Thursday, February 26, 2015

BRAINSTORM (1965)

Jeffrey Hunter
BRAINSTORM (1965). Director: William Conrad.

Jim Grayam (Jeffrey Hunter) discovers a passed out blond named Lorrie (Anne Francis) in a car on the railroad tracks. Saving the woman, he takes her home to her wealthy husband, Cort Benson (Dana Andrews), where it becomes obvious that this is a marriage from Hell. Jim and Lorrie began an affair (incredibly, they seem to think they're being discreet), and Jim is subjected to a campaign of harassment. Then Jim decides that the only way for the couple of be free -- and be free to take care of Lorrie's small daughter -- is to plot a murder ... Brainstorm features a very good performance from the "impossibly" good-looking Hunter [Belles on Their Toes] and isn't badly directed by portly actor William Conrad [Cry Danger]. Francis is more than okay, but Andrews is atypically listless as Benson. Viveca Lindfors, with her Cheshire cat grin, is very effective as a psychiatrist who has to determine Jim's sanity. Mann Rubin's screenplay -- he also wrote An American Dream --  becomes increasingly implausible as it progresses, however.

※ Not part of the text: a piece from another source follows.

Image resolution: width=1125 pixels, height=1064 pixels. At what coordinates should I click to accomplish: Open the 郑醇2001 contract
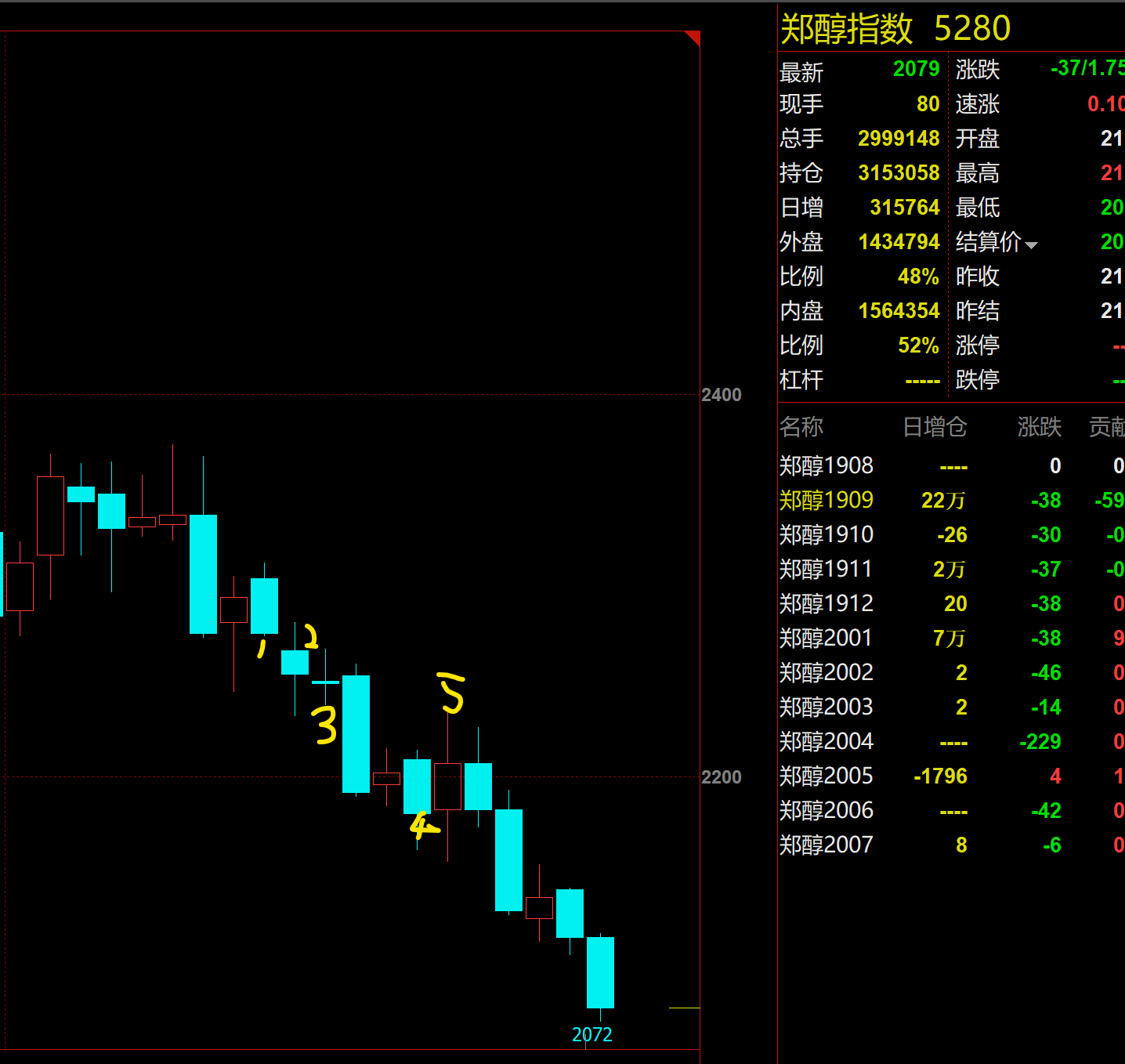pyautogui.click(x=826, y=638)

Strother Martin, Kathie Browne, and ham-handed Richard Kiel have smaller roles, and the last two are certainly vivid. Conrad is seen in the background of a hospital as an asylum inmate. Francis and Hunter appeared together as a romantic couple in Dreamboat 13 years earlier.

Verdict: Quite effective lead performance in half-baked melodrama. **1/2.

2 comments:

angelman66 said...

Yes, Hunter was impossibly handsome, a real dreamboat. He was the most compelling on-screen Jesus, with those piercing blue eyes...

William said...

I think the poor guy died of a stroke and fall when he was only in his early forties. Yes, his eyes were his most mesmerizing feature, whether he was Captain Pike, Jesus, or just about anyone.